• DOCUMENT SECTION

= = =

（最短路）Cow Contest

N (1 ≤ N ≤ 100) cows, conveniently numbered 1…N, are participating in a programming contest. As we all know, some cows code better than others. Each cow has a certain constant skill rating that is unique among the competitors.

The contest is conducted in several head-to-head rounds, each between two cows. If cow A has a greater skill level than cow B (1 ≤ A ≤ N; 1 ≤ B ≤ N; A ≠ B), then cow A will always beat cow B.

Farmer John is trying to rank the cows by skill level. Given a list the results of M (1 ≤ M ≤ 4,500) two-cow rounds, determine the number of cows whose ranks can be precisely determined from the results. It is guaranteed that the results of the rounds will not be contradictory.

Input

• Line 1: Two space-separated integers: N and M
• Lines 2…M+1: Each line contains two space-separated integers that describe the competitors and results (the first integer, A, is the winner) of a single round of competition: A and B

Output

• Line 1: A single integer representing the number of cows whose ranks can be determined

Sample Input
5 5
4 3
4 2
3 2
1 2
2 5
Sample Output
2

#include <cstdio>
#include <cstring>
#include <algorithm>
#include <iostream>
#include <cmath>
#include<queue>
using namespace std;
const int maxn=101;
const int inf=0x3f3f3f3f;
int edge[maxn][maxn],n,t,m;
int main()

= = =

(Records from a pointing dataset)

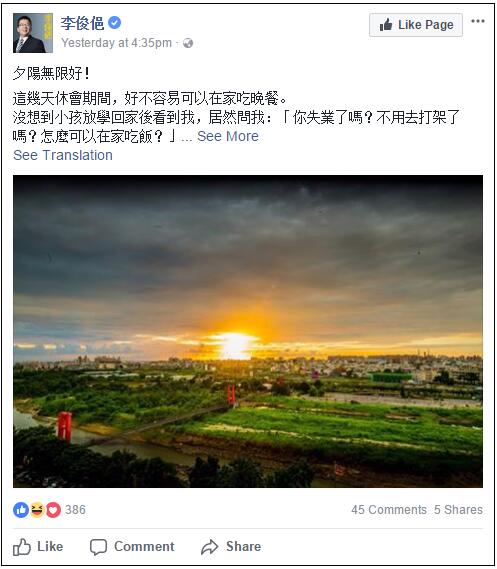This screenshot has width=497, height=569.
Task: Open the 5 Shares link
Action: (x=459, y=510)
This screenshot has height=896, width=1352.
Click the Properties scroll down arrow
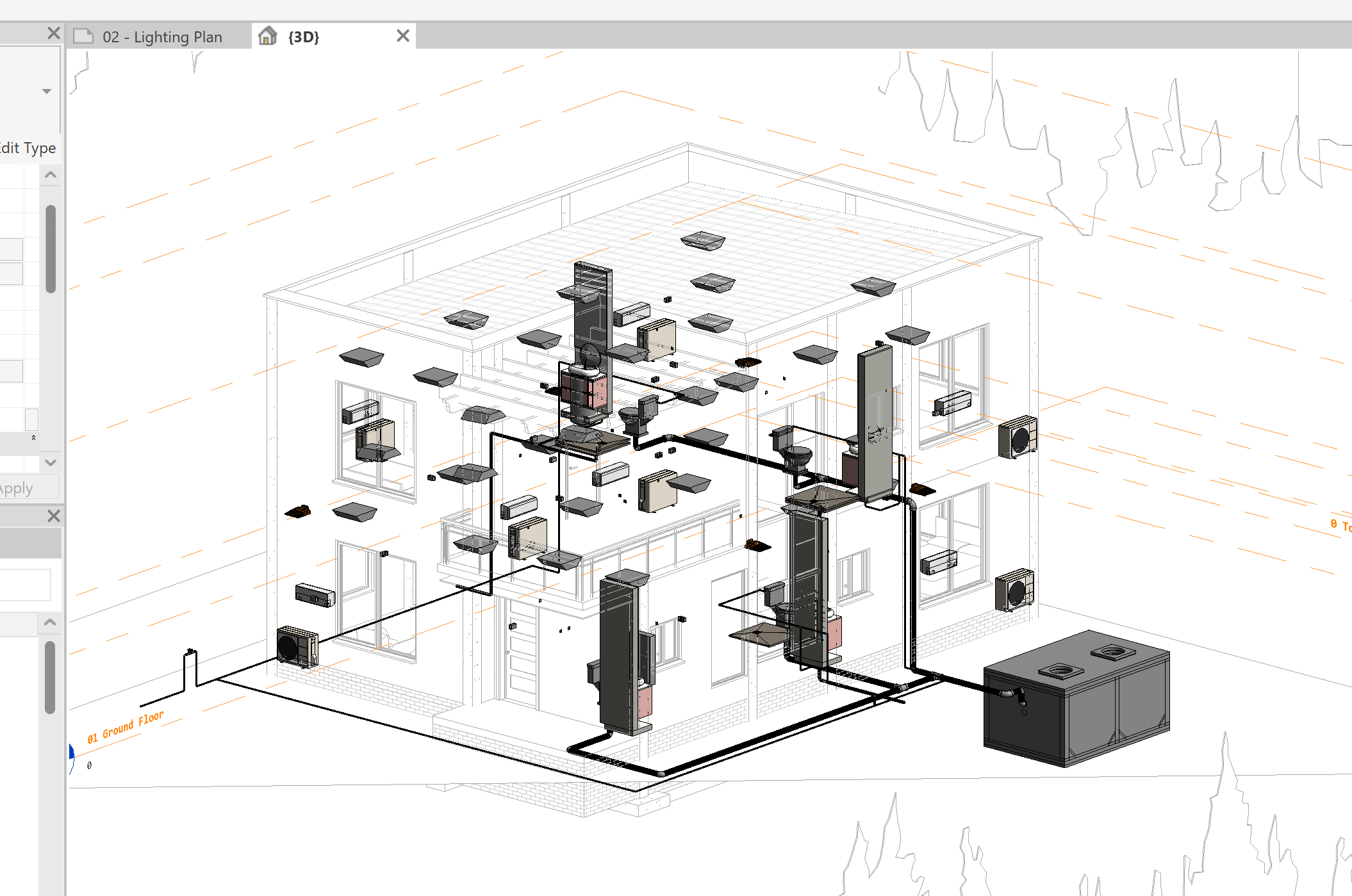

= = =

• TASKS AND EXERCISES
a. Could you copy the Cow Contest page from "N (1 ≤ N ≤ 100)" to "not be contradictory."?
b. How does the Cow Contest page go on from where it stops? Continue it.

• ANSWERS TO THE EXERCISE
a.
N (1 ≤ N ≤ 100) cows, conveniently numbered 1…N, are participating in a programming contest. As we all know, some cows code better than others. Each cow has a certain constant skill rating that is unique among the competitors.

The contest is conducted in several head-to-head rounds, each between two cows. If cow A has a greater skill level than cow B (1 ≤ A ≤ N; 1 ≤ B ≤ N; A ≠ B), then cow A will always beat cow B.

Farmer John is trying to rank the cows by skill level. Given a list the results of M (1 ≤ M ≤ 4,500) two-cow rounds, determine the number of cows whose ranks can be precisely determined from the results. It is guaranteed that the results of the rounds will not be contradictory.

b.
{
	int i,j,k;
	while(~scanf("%d%d",&n,&m))
	{
		int a,b;
		memset(edge,0,sizeof(edge));
		for(i=1;i<=m;i++) 
		{
			scanf("%d%d",&a,&b);
			edge[a][b]=1;
		}
		for(i=1;i<=n;i++)
		{
			for(j=1;j<=n;j++)
			{
				for(k=1;k<=n;k++)
				{
					if(edge[j][i]==1&&edge[i][k]==1) edge[j][k]=1;
				}
			}
		}
		int ans=0;
		for(i=1;i<=n;i++)
		{
			int num=0;
			for(j=1;j<=n;j++)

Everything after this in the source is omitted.